Velocity Reviews - Computer Hardware Reviews

Velocity Reviews > Newsgroups > Programming > Python > RE: r'\' - python parser bug?

Reply
Thread Tools

RE: r'\' - python parser bug?

 
 
Tim Peters
Guest
Posts: n/a
 
      05-24-2004
[Konstantin Veretennicov]
> ActivePython 2.3.2 Build 232
> >>> '\\'

> '\\'
> >>> r'\'

> File "<stdin>", line 1
> r'\'
> ^
> SyntaxError: EOL while scanning single-quoted string
>
> Is this a known issue?


Yes, and a documented one: an r-string cannot end with an odd number of
backslashes. Note that your first expression ('\\') did create a string
with a single backslash, although the repr of that string may have fooled
you into thinking you got two backslashes.

>>> '\\'

'\\'
>>> len('\\')

1
>>> print '\\'

\
>>>


> Should i submit a bug report to development?


Nope: it's not a bug, and won't change.



 
Reply With Quote
 
 
 
 
Konstantin Veretennicov
Guest
Posts: n/a
 
      05-25-2004
"Tim Peters" <(E-Mail Removed)> wrote in message news:<(E-Mail Removed)>...

> > Should i submit a bug report to development?

>
> Nope: it's not a bug, and won't change.

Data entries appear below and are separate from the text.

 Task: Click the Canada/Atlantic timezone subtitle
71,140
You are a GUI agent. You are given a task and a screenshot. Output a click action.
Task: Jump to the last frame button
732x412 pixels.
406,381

Ok. Does it mean i'm not encouraged to even try inventing a patch?
It won't break anything, or will it? I agree we can live without r'\',
but are there any reasons *against* r'\'?

- kv
 
Reply With Quote
 
 
 
 
Fredrik Lundh
Guest
Posts: n/a
 
      05-25-2004
Tim Peters wrote:

> Yup. Right now all tools (including Python itself) that scan over strings
> in Python source can (and usually do) treat backslashes identically, whether
> in loops or in regexps.


Or in other words, the point here is that the prefix flag (u, r, whatever) doesn't
affect how a string literal is *parsed*. When the parser sees a backslash inside
a string literal, it always skips the next character. There's no separate grammar
for "raw string literals".

</F>




 
Reply With Quote
 
Fuzzyman
Guest
Posts: n/a
 
      05-26-2004
"Fredrik Lundh" <(E-Mail Removed)> wrote in message news:<(E-Mail Removed)>...
> Tim Peters wrote:
>
> > Yup. Right now all tools (including Python itself) that scan over strings
> > in Python source can (and usually do) treat backslashes identically, whether
> > in loops or in regexps.

>
> Or in other words, the point here is that the prefix flag (u, r, whatever) doesn't
> affect how a string literal is *parsed*. When the parser sees a backslash inside
> a string literal, it always skips the next character. There's no separate grammar
> for "raw string literals".
>
> </F>



Wrong, surely ?

>>> print '\\'

\
>>> print r'\\'

\\
>>> print r'c:\subdir\'

SyntaxError: EOL while scanning single-quoted string
>>>


> When the parser sees a backslash inside
> a string literal, it always skips the next character.

In the above example the parser *only* skips the next character if it
is at the end of the string... surely illogical. The reason given is
effectively 'raw strings were created for regular expressions, so it
doesn't matter if the behaviour is illogical' (and precludes other
reasonable uses!!)..........

Regards,


Fuzzy
 
Reply With Quote
 
Duncan Booth
Guest
Posts: n/a
 
      05-26-2004
http://www.velocityreviews.com/forums/(E-Mail Removed) (Fuzzyman) wrote in
news:(E-Mail Removed) om:

>>>> print r'c:\subdir\'

> SyntaxError: EOL while scanning single-quoted string
>>>>

>
>> When the parser sees a backslash inside
>> a string literal, it always skips the next character.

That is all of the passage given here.